### DESCRIPTION OF THE TASK
Where the line containing "Rechazar todas (69, 2554)" appears in the entries below, begin there and output every line through the last, exactly, minus the pictures.

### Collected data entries
○ ○ ○ ○ ○
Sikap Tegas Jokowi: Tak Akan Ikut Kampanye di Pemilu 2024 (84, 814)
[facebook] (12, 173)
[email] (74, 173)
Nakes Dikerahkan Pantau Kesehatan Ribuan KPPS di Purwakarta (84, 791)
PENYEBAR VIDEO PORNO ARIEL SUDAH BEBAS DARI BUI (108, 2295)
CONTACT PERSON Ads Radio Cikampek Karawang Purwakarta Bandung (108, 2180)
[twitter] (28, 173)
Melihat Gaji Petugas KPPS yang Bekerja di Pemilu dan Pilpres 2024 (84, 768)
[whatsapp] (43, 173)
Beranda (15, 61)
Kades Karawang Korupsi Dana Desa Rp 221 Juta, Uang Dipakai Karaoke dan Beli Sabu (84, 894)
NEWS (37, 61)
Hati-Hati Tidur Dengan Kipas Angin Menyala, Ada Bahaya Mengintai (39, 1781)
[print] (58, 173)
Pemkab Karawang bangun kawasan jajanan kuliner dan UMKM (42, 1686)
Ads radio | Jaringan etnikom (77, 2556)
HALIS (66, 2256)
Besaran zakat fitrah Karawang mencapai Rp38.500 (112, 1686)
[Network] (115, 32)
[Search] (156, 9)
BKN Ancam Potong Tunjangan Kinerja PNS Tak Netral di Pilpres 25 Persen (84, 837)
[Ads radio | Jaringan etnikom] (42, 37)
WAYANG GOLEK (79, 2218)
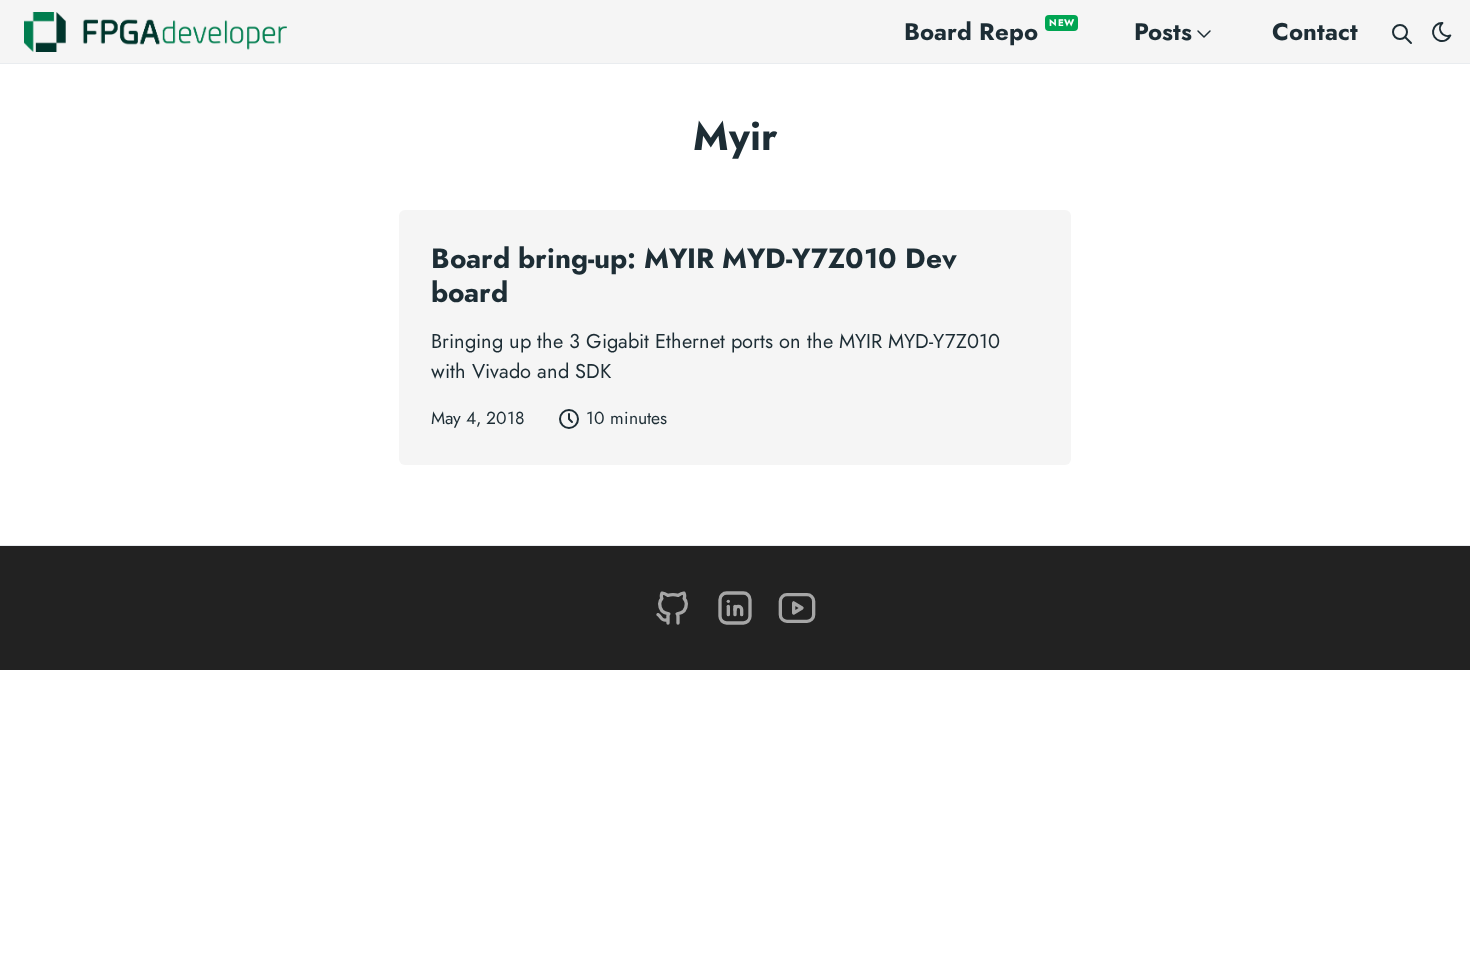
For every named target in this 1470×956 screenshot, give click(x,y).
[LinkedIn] (738, 606)
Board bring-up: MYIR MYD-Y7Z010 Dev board (694, 275)
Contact (1315, 31)
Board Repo (989, 31)
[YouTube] (797, 606)
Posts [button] (1163, 31)
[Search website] (1402, 32)
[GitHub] (676, 606)
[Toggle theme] (1442, 32)
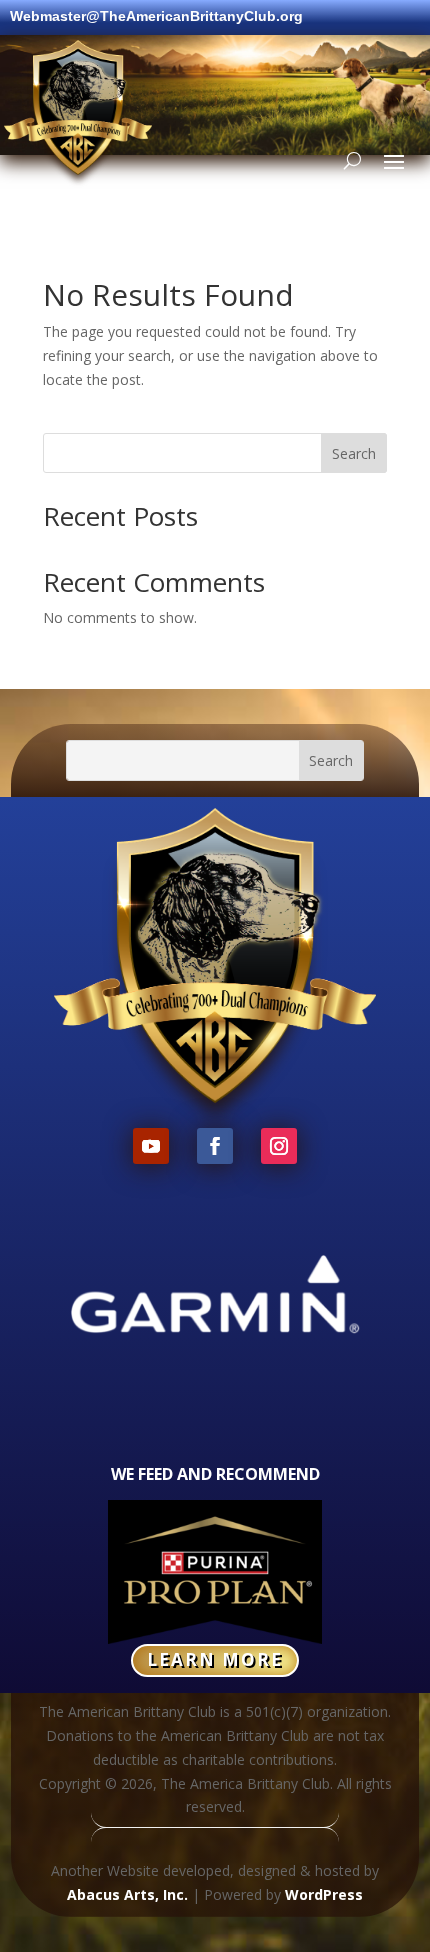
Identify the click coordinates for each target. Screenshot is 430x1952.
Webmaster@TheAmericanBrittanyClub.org (156, 16)
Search (354, 453)
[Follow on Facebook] (215, 1146)
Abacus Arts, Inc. (127, 1894)
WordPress (324, 1894)
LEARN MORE (215, 1659)
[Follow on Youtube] (151, 1146)
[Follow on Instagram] (279, 1146)
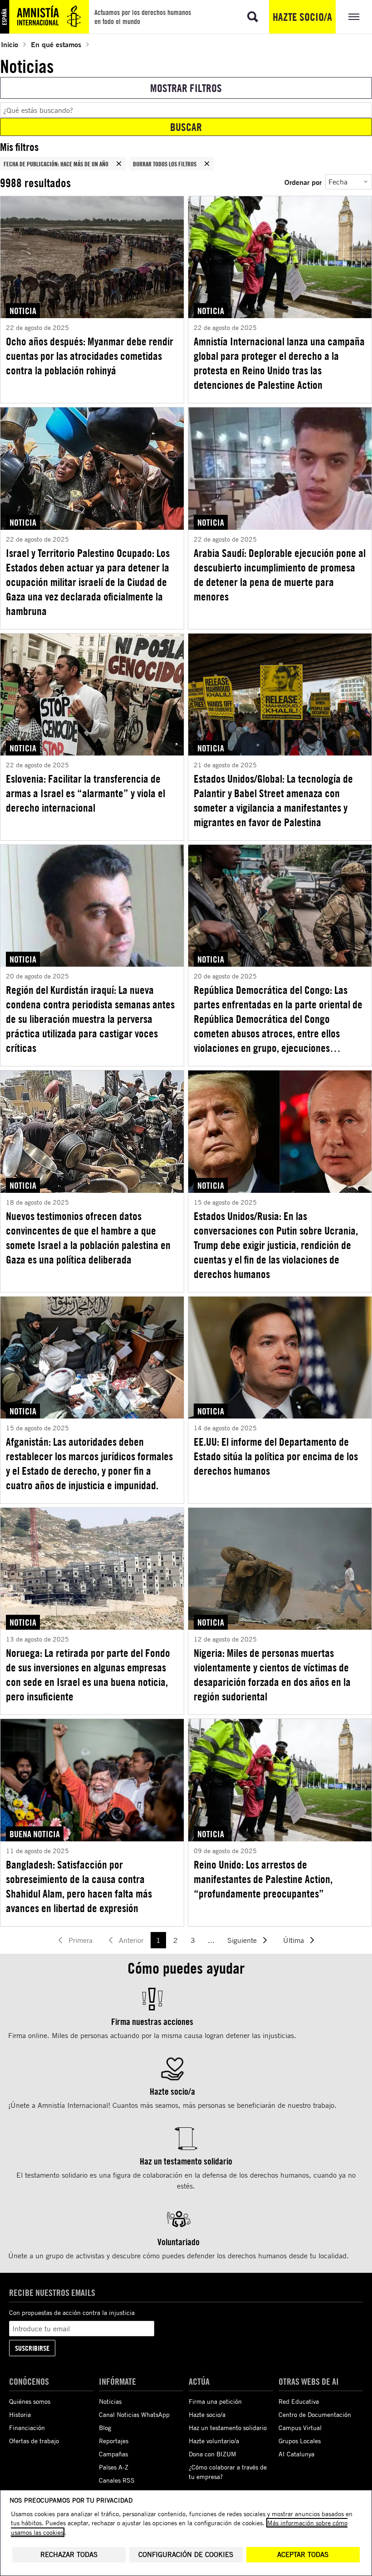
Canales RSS (117, 2480)
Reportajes (113, 2441)
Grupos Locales (300, 2441)
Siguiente (242, 1940)
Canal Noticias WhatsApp (134, 2414)
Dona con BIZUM (212, 2454)
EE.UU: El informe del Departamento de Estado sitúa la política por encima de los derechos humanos (276, 1456)
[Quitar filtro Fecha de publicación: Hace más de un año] (119, 163)
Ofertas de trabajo (34, 2441)
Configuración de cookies (185, 2554)
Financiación (27, 2427)
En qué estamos (56, 44)
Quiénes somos (29, 2401)
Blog (105, 2427)
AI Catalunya (296, 2454)
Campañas (113, 2454)
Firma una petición (215, 2401)
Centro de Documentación (315, 2414)
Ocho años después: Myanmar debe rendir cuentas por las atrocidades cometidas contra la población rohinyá (89, 355)
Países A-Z (113, 2467)
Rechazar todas (69, 2554)
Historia (20, 2414)
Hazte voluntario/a (214, 2441)
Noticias (110, 2401)
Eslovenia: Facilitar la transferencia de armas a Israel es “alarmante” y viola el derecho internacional (85, 793)
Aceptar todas (302, 2554)
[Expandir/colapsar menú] (354, 17)
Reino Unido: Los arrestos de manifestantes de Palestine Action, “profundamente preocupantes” (263, 1879)
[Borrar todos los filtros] (207, 163)
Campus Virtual (300, 2427)
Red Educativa (299, 2401)
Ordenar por (303, 182)
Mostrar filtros (186, 88)
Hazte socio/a (302, 17)
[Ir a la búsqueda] (252, 17)
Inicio (9, 44)
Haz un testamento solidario (228, 2427)
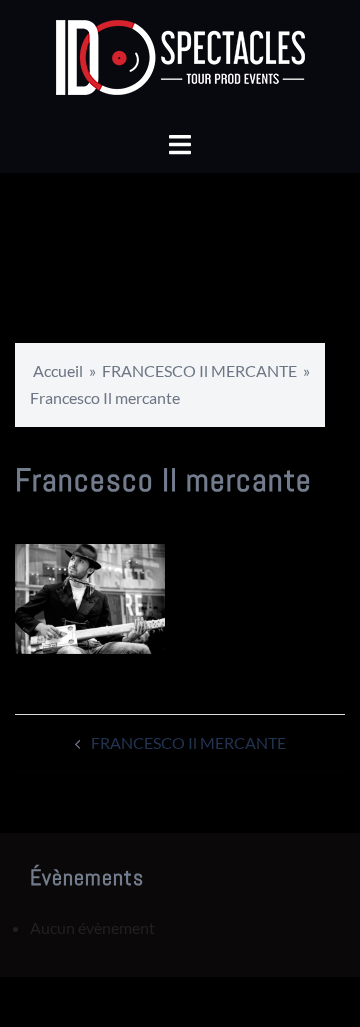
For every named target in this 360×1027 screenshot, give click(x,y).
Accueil (58, 370)
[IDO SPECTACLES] (180, 62)
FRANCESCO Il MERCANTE (199, 370)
○ ○ ○ ○ ○
### RESPONSE FOR THIS EXERCISE
Rechazar todas (69, 2554)
Historia (20, 2414)
Hazte voluntario/a (214, 2441)
Noticias (110, 2401)
Eslovenia: Facilitar la transferencia de armas a Israel es “alarmante” y viola el derecho internacional (85, 793)
Aceptar todas (302, 2554)
[Expandir/colapsar menú] (354, 17)
Reino Unido: Los arrestos de manifestantes de Palestine Action, “profundamente preocupantes” (263, 1879)
[Borrar todos los filtros] (207, 163)
Campus Virtual (300, 2427)
Red Educativa (299, 2401)
Ordenar por (303, 182)
Mostrar filtros (186, 88)
Hazte socio/a (302, 17)
[Ir a la búsqueda] (252, 17)
Inicio (9, 44)
Haz un testamento solidario (228, 2427)
For every named target in this 360×1027 screenshot, give click(x,y).
Accueil (58, 370)
[IDO SPECTACLES] (180, 62)
FRANCESCO Il MERCANTE (199, 370)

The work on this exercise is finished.